DATA FOR THIS EXERCISE:
———

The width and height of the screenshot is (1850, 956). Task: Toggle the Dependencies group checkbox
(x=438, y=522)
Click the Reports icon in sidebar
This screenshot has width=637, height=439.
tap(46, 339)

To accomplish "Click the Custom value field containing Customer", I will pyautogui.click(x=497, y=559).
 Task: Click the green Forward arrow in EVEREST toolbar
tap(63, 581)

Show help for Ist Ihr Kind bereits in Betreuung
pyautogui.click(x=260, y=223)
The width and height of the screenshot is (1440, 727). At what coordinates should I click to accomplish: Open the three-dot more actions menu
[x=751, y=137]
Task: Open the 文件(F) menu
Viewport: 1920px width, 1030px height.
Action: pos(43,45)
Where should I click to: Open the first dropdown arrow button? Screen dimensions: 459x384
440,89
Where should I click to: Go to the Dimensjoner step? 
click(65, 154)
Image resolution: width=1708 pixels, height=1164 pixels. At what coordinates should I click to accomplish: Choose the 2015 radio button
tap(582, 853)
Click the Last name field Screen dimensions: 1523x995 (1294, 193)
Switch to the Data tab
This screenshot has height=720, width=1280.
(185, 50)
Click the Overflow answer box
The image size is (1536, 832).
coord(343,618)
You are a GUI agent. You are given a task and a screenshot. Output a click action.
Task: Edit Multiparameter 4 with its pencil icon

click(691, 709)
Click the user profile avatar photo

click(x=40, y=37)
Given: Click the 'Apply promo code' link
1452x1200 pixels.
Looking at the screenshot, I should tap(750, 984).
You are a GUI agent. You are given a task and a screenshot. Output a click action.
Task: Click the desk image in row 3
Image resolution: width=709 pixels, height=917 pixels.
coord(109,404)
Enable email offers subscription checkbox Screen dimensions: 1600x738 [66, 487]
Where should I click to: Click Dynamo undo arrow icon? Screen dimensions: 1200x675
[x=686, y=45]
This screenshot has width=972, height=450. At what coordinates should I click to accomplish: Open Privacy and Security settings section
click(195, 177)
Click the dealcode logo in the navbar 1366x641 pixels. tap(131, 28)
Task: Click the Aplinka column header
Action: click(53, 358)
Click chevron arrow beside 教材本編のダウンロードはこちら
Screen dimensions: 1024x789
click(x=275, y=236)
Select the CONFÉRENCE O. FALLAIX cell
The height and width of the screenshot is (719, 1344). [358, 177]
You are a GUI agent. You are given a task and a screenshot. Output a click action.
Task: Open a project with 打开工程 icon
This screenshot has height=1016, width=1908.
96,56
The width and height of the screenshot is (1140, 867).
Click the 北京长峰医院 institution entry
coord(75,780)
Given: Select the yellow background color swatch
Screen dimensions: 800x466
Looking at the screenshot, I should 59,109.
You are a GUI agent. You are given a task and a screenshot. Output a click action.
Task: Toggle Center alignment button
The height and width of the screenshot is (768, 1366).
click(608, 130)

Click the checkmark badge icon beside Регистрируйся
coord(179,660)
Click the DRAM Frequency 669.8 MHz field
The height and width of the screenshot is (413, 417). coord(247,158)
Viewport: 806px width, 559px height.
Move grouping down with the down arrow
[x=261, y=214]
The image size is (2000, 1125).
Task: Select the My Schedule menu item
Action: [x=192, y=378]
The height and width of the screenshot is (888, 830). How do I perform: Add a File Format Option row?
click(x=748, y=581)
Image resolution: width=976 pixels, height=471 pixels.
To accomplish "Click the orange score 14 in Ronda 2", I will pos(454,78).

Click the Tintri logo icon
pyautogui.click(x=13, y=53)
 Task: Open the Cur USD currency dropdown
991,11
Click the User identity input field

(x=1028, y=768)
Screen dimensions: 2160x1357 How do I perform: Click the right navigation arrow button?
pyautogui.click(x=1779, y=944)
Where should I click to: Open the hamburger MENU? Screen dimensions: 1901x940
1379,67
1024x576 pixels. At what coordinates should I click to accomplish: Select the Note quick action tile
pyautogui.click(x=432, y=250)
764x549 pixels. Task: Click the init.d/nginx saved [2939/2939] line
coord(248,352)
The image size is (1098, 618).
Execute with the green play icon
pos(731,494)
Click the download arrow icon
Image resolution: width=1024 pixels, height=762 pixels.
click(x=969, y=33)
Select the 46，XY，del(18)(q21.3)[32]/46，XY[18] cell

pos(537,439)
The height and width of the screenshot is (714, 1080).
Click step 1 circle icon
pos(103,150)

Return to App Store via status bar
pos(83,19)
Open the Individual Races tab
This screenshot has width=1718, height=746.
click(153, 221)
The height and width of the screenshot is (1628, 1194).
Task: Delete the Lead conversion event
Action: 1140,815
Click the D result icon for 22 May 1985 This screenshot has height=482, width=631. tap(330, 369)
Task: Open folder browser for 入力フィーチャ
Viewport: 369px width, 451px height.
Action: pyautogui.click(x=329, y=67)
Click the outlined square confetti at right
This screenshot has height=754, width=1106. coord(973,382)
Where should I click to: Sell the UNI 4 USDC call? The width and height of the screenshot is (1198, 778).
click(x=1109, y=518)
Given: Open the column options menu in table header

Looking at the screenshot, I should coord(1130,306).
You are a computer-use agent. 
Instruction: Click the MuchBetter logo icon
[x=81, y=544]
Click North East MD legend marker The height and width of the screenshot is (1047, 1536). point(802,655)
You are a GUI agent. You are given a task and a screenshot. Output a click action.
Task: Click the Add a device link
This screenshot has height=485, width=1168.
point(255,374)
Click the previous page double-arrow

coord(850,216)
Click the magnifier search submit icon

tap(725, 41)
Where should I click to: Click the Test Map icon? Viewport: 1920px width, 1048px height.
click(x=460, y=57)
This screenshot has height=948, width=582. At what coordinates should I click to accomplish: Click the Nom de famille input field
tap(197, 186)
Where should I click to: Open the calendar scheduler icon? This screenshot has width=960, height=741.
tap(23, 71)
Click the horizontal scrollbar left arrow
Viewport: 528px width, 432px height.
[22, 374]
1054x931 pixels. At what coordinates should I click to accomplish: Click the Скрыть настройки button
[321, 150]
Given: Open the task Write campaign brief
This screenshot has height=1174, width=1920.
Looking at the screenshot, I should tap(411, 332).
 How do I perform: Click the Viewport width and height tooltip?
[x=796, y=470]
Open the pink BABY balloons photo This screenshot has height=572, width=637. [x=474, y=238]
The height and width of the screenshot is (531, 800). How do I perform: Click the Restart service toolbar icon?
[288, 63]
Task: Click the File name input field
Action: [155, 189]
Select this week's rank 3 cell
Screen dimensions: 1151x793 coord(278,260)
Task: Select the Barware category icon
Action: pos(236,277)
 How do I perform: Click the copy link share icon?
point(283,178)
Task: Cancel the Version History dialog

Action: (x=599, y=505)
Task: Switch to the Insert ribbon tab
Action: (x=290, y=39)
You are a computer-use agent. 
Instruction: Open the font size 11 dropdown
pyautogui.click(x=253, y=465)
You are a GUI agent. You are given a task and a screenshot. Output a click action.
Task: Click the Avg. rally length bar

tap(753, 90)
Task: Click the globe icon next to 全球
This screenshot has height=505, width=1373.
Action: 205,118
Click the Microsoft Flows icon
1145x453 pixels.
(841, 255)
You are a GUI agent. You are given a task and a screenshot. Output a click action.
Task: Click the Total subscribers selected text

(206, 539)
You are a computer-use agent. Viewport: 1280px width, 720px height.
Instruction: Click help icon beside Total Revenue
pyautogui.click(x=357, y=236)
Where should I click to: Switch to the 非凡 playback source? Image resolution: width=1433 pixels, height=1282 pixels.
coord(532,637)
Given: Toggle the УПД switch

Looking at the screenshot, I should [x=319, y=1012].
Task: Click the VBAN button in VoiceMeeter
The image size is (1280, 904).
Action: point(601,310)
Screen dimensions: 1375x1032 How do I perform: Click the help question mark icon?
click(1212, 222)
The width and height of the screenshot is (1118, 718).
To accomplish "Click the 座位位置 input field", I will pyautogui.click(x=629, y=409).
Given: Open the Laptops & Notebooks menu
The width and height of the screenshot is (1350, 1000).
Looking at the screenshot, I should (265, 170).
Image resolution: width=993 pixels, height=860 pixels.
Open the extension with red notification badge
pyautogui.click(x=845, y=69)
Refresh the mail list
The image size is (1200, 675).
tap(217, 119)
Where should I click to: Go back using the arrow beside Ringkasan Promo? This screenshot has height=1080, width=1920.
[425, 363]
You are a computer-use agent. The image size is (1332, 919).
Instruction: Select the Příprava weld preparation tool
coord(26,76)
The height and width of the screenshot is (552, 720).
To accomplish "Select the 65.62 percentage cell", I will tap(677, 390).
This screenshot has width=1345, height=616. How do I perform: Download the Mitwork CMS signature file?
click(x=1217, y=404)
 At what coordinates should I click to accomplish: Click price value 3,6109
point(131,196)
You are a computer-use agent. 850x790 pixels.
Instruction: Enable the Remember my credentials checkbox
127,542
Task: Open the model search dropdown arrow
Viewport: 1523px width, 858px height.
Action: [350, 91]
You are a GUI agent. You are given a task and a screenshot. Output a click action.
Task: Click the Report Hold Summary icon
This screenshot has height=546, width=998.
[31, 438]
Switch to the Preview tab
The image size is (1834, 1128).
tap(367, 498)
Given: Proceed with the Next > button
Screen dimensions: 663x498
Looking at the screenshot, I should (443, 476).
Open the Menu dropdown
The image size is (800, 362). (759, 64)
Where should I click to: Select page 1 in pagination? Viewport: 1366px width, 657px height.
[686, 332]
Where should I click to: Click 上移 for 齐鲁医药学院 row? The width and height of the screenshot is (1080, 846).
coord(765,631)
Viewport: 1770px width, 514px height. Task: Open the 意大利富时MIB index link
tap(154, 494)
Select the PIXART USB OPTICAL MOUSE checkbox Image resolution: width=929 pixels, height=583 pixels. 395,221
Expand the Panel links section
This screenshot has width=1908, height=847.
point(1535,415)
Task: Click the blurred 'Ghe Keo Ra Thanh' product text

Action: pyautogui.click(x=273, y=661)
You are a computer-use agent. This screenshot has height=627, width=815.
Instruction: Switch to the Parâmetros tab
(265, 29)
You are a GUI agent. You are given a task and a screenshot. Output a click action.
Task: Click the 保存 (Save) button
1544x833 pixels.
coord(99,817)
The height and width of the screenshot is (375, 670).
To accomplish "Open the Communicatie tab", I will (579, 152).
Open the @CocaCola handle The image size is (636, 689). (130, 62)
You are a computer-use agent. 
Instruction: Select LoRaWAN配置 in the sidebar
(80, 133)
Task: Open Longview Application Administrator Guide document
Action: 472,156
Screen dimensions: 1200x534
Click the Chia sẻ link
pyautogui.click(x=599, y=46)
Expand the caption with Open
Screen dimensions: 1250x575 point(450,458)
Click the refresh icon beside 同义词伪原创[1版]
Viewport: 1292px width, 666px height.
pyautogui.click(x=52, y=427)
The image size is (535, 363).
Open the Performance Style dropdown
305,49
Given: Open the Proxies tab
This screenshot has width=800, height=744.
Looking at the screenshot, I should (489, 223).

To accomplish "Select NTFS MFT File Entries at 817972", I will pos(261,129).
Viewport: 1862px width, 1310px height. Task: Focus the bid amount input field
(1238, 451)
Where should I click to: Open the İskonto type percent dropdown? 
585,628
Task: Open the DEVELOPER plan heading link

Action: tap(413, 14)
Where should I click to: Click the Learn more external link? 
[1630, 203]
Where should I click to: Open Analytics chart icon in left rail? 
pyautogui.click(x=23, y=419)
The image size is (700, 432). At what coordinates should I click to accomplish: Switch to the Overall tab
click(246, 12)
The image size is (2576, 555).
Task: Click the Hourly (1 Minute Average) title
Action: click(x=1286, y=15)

———

TASK TO CARRY OUT: Return, from the data, each line that has the word "computer" in it.

ANSWER FOR THE TASK:
You are a computer-use agent. 
You are a computer-use agent. 
You are a computer-use agent. Viewport: 1280px width, 720px height.
You are a computer-use agent. The image size is (1332, 919).
You are a computer-use agent. 850x790 pixels.
You are a computer-use agent. This screenshot has height=627, width=815.
You are a computer-use agent. 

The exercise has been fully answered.